Go to an ethical elephant sanctuary

Sadly the majority of tourists still don’t seem to have got the picture when it comes to the abhorrent cruelty of elephant riding. However, as awareness has been raised in the last few years Chiang Mai has become home to a variety of sanctuaries for elephants rescued from the entertainment and logging industries. Do your research as some ‘sanctuaries’ still keep elephants locked in boxes at the end of the day – TripAdvisor is your friend for honest reviews.

I would recommend Ethical Elephant Sanctuary. It’s run by members of the Karen Hill Tribe, who have always lived with elephants. You can read more here about my wonderful day meeting, feeding, going for a walk with, and washing down the elephants. Although I prefer to see them in the wild, it is magical to be able to be up close and intimate with these gentle giants and to know that they are being well cared for.

Take a day trip to Chiang Rai

If you have more time I’d recommend staying overnight in Chiang Rai because a day trip is a bit of a rush. However, apparently the city isn’t much at night and since I was short on time I arranged a one day tour of the main sites through an agency. In a packed trip we managed to see the White Temple, that is downright bizarre, the beautiful Blue Temple,  and the ‘Black House’ full of historical artefacts. You can also opt to visit the longneck hill tribe. 

The White Temple at Chiang Rai

Eat your vegan heart out

Chiang Mai is home to some of the best vegan food in Thailand. Taste from Heaven makes the hottest and most fragrant green thai curry served in a coconut. The vibe in Aum kept tempting me to return again and again, enjoying a mix of local dishes and fresh sushi while enjoying the views from their open veranda upstairs.

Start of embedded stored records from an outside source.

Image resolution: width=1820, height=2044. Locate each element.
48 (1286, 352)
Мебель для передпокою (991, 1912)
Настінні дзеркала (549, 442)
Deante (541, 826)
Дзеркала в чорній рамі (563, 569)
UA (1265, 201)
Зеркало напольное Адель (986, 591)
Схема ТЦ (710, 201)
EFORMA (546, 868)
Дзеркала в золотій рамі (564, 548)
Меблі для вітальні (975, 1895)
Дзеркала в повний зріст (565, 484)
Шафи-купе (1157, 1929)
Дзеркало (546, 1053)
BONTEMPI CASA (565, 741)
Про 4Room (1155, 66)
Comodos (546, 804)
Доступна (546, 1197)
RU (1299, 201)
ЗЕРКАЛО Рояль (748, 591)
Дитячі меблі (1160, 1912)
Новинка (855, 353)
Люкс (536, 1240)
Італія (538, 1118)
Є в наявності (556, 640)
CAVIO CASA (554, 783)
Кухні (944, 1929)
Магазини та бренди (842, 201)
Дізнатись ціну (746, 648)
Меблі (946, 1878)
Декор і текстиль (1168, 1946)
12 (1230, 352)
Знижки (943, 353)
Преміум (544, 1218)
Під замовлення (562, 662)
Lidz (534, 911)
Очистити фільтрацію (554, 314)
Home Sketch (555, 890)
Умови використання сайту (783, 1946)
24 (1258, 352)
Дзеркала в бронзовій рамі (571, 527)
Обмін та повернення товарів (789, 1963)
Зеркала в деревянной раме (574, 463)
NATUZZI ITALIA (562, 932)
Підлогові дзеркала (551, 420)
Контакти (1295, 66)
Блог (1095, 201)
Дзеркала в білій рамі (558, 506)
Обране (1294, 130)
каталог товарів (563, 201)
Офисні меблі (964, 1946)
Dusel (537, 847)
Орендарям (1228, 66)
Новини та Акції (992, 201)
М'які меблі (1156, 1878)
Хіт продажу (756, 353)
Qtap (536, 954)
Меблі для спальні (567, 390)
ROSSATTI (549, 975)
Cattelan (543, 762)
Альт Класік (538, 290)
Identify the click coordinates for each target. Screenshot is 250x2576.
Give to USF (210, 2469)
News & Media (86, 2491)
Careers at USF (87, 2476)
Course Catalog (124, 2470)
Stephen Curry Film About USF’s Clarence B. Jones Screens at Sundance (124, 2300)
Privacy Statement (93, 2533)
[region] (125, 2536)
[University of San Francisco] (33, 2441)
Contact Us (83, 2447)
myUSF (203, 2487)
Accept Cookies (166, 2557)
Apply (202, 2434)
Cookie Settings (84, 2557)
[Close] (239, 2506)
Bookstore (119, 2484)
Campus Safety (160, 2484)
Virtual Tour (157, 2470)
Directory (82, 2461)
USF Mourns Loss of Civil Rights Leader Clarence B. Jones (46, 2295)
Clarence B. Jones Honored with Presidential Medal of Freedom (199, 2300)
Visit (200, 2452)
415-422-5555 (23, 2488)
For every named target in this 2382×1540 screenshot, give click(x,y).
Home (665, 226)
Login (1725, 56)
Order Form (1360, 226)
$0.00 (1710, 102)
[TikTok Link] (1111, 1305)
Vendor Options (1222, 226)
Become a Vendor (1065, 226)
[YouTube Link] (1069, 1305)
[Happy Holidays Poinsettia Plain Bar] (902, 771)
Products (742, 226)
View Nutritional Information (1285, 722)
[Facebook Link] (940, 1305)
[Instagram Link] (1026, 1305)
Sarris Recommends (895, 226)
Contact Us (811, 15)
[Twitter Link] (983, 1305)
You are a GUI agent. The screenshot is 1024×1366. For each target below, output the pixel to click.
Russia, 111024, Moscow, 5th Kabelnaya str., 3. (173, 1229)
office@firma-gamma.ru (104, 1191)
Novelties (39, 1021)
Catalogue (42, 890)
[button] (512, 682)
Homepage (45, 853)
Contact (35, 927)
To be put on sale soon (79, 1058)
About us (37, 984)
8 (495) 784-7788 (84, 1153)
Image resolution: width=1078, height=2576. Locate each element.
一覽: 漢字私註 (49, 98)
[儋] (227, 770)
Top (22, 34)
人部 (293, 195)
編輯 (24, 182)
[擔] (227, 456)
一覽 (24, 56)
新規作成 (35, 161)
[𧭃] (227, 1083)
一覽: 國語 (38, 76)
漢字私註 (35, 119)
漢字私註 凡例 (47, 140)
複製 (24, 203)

If you’ve had too much to drink, Munchies offers western style vegan junk food. Free Bird is a non-profit that uses the proceeds from its restaurant and zero waste shop to fund projects that support refugees from Myanmar. There is another branch of the fantastic May Kaidee restaurant chain. The markets are also a great source of cheap vegan snacks, particularly V-Secrets where you can get four small dishes for a steal to share with a friend.

Papaya salad and avocado maki at Aum

Check out the nightlife of Chiang Mai

The North Gate Jazz co-op is the go-to spot for locals and tourists alike. It has a super chill vibe with regular musicians performing improv, cheap beers, and so many people come that they spill out onto the street, some perched on stools, others swaying and dancing along.

Another popular night time destination are the ‘cabaret’ shows. I was a bit wary of the ‘ladyboy’ aspect, partly because I’d never use that word to describe trans people or those who enjoy wearing drag, although it seems the norm here, and partly because of my concern about trafficking. That said the performers in the street convinced me to pop in and see a remarkable rendition of Rhianna’s ‘umbrella’ that was fabulous, fun, and the performer seemed to genuinely be loving life. (I swear to god if I hadn’t known I genuinely might have thought she was the real Rhianna). So I leave you to make your own call on that.

Revellers enjoy music at the North Gate Jazz Coop

I stayed for a week and only managed a fraction of what this city has to offer. So whatever you do, make sure you make time for it in your trip to Thailand.